Kun je de tekst over de Almeerse beleidsregels rond de kinderopvangtoeslagaffaire na de laatste zin oppakken en verder schrijven?

• _BRONTEKST_
▬▬▬▬▬▬▬▬▬▬

Datum inwerkingtreding

Terugwerkende kracht tot en met

Datum uitwerkingtreding

Betreft

Datum ondertekening

Bron bekendmaking

Kenmerk voorstel

08-12-2022nieuwe beleidsregel

29-11-2022

gmb-2022-543658

geen

Tekst van de regeling

Intitulé

Beleidsregels hardheid huisvestingsverordening kinderopvangtoeslagaffaire november 2022

Burgemeester en wethouders van Almere;

 

Gelet op artikel 27 van de Huisvestingsverordening;

 

Besluiten:

 

Vast te stellen de volgende

 

Beleidsregels hardheid huisvestingsverordening kinderopvangtoeslagaffaire november 2022

 

1. Aanleiding

 

In de periode 2005 t/m 2019 heeft de Belastingdienst regelmatig onterecht kinderopvangtoeslag teruggevorderd, of een huishouden te streng behandeld door bijvoorbeeld onterecht geen persoonlijke betalingsregeling te treffen voor terugbetaling van te veel ontvangen kinderopvangtoeslag. Dit wordt de kinderopvangtoeslagaffaire (hierna ook KOT-affaire) genoemd. Hierdoor is een groot aantal Nederlandse huishoudens in (grote) financiële problemen gekomen, waaronder ook Almeerse huishoudens.

 

Enkele gedupeerden zijn als gevolg van de KOT-affaire hun Almeerse (koop-)woning kwijtgeraakt veelal met een grote (rest-)schuld bij de hypotheeknemer (bank) of de verhuurder. Men kan de woning kwijt zijn geraakt door:

  • Uithuiszetting;

  • Opzegging huur/verkoop woning omdat deze door de KOT-affaire niet meer te betalen was;

  • Scheiding (vaak speelde KOT-affaire een rol bij de scheiding).

▬▬▬▬▬▬▬▬▬▬

• _BRONMATERIAAL_
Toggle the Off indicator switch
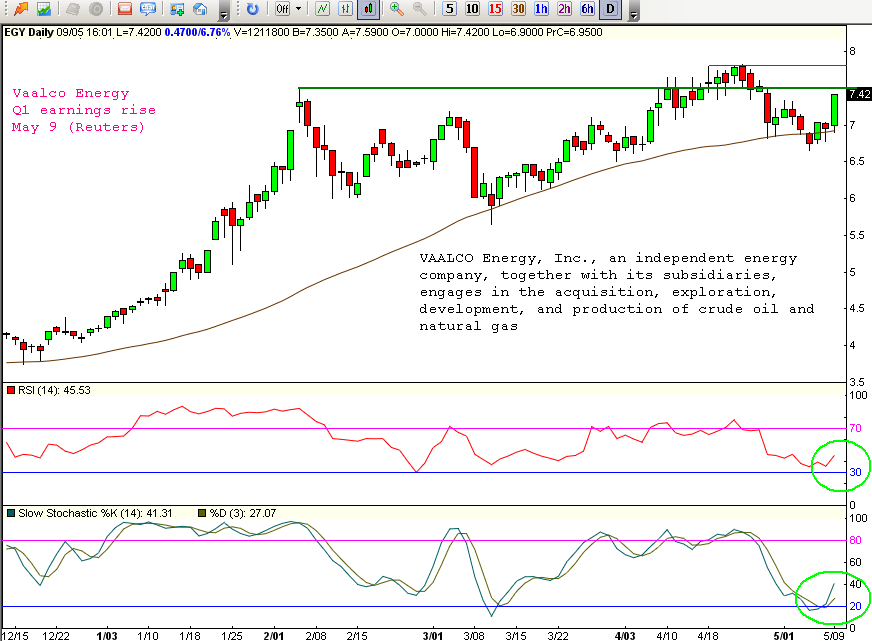 pyautogui.click(x=282, y=10)
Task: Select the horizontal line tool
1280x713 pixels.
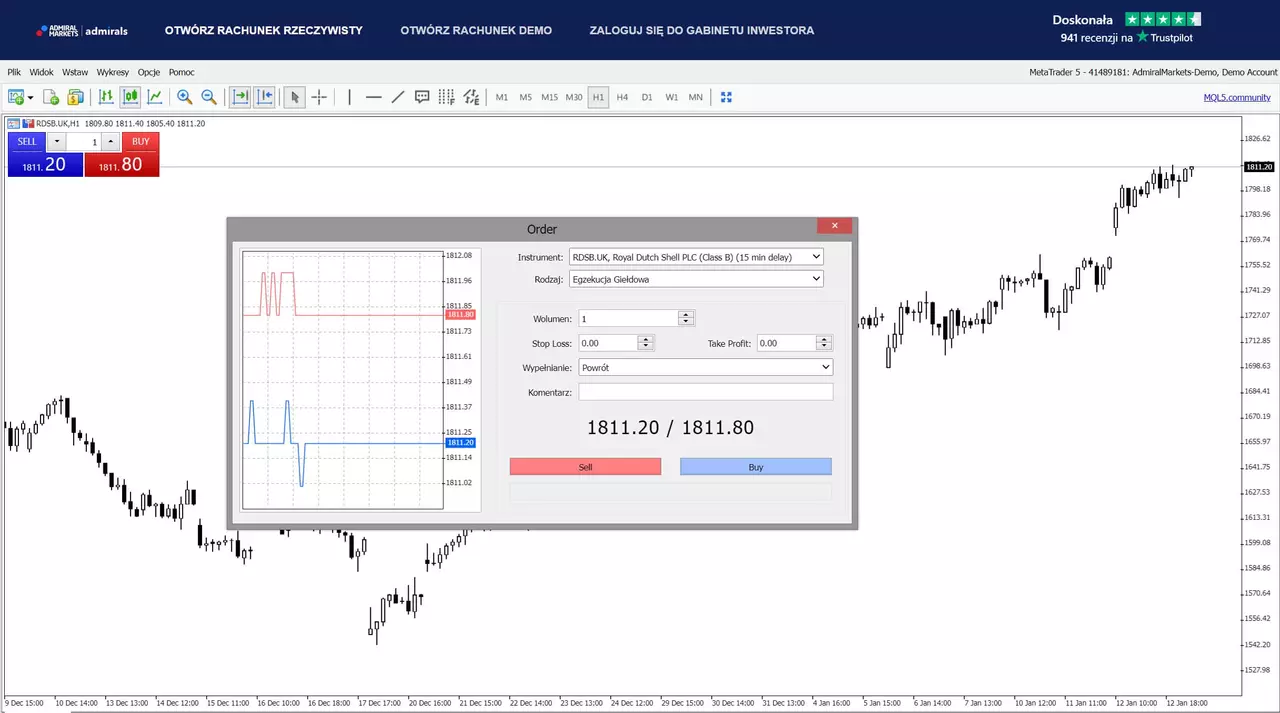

▬▬▬▬▬▬▬▬▬▬

• _ANTWOORD OP OPGAVE_
Enkele van deze gedupeerden zijn via de reguliere urgentieregeling in een voor die regeling passende woonruimte terecht gekomen. Deze woonruimte is soms kleiner dan de woonruimte die ze buiten hun schuld door de KOT-affaire hebben moeten verlaten. Dit kan zijn omdat:

  • De reguliere urgentie regeling aan (een)ouder(s) met twee kinderen maximaal een drie kamerwoning toekent en aan (een) ouder(s) met drie of vier kinderen maximaal een vierkamerwoning.

  • Een huishouden door (gedwongen) uithuisplaatsing uit minder personen ging bestaan.

 

Soms is de huidige woning wel even groot, maar is deze nu, zelfs volgens de reguliere urgentieregeling, door gezinsuitbreiding niet meer passend en was het door de financiële gevolgen van de KOTA niet mogelijk om ingeschreven te blijven staan bij WoningNet en/of te verhuizen naar een groter huis.

 

Daarnaast zijn er gedupeerden die, wegens financiële problemen als gevolg van de KOT-affaire, niet hebben kunnen verhuizen naar een grotere woning. De woning waar men nu in woont, is al dan niet door gezinsuitbreiding, zelfs niet passend volgens de reguliere urgentieregeling.

 

Ook zijn er gedupeerden die als gevolg van de KOT-affaire uit Almere zijn vertrokken naar een andere Nederlandse gemeente of het buitenland en hulp van die gemeente of van het Ondersteuningsteam Buitenland hebben aanvaard. Een aantal van hen wil graag terug naar Almere.

 

Tot slot zijn er gedupeerden die, wegens financiële problemen als gevolg van de KOT-affaire, geen zelfstandige woonruimte konden betalen, en daarom nog altijd inwonend zijn bij hun ouder(s)/verzorgers.

 

Op 28 september 2020 hebben de VNG en Belastingdienst/Toeslagen een akkoord bereikt om ondersteuning te bieden aan gedupeerde ouders van de toeslagenaffaire.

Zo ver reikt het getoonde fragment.